Output 2: National disease surveillance and outbreak response systems strengthened. This output will strengthen APSED focus areas 1, 2, 3, 7, and 8 (para. 7). Under this output, the project will support (i) syndromic reporting at the community level; (ii) web-based reporting; (iii) linking of disease surveillance systems, including between clinical and laboratory surveillance; (iv) improving capacity for risk analysis, risk communication, and community preparedness; (v) improving capacity of outbreak response teams, including transport and equipment; and (vi) improving screening and quarantine capacity at border entry points and quarantine centers. The project will provide expertise for system design, capacity building, information technology equipment, vehicles, and equipment for screening and outbreak control.
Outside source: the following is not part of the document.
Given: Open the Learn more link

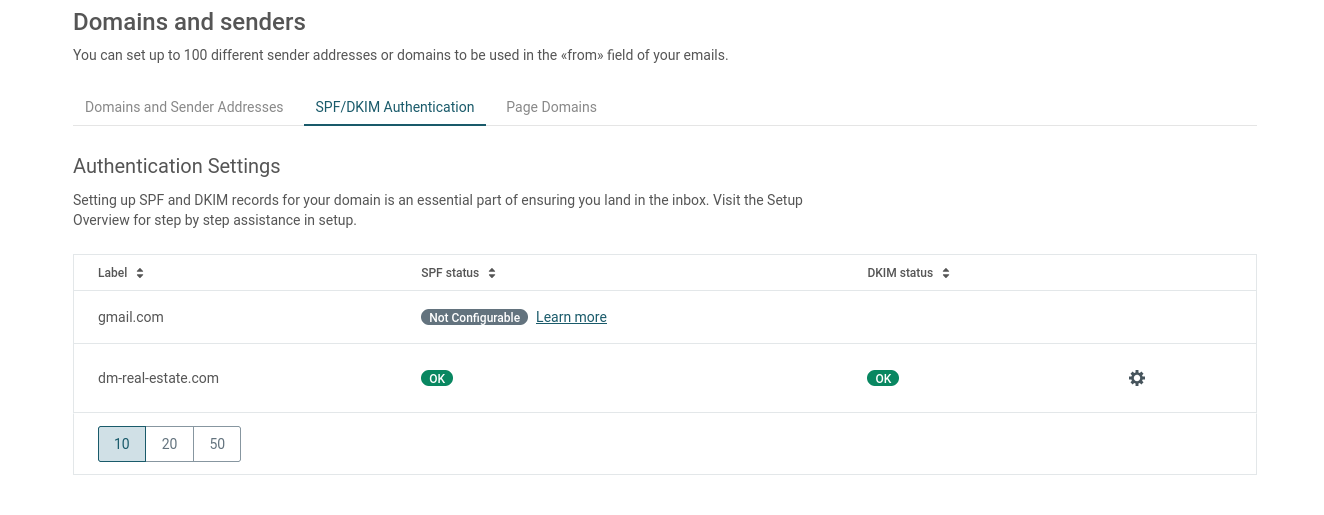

Output 3: Laboratory services and hospital infection prevention and control improved. This output will strengthen APSED focus areas 3, 5, 6, and 8. Under this output, the project will support improving biosafety and quality of laboratory services, and expanding services for CDC. Project inputs will include (i) conducting staff training for provincial and district hospitals for internal quality improvement; (ii) preparing standard operating procedures; (iii) providing basic equipment, supplies, and minor repairs for laboratories and schools; (iv) setting up external quality assurance and audit systems for compliance with national biosafety and quality guidelines; and (v) setting up laboratory networks. The project will improve IPC at district hospitals through training in hospital hygiene and case management, provision of basic equipment, and minor repairs of wards.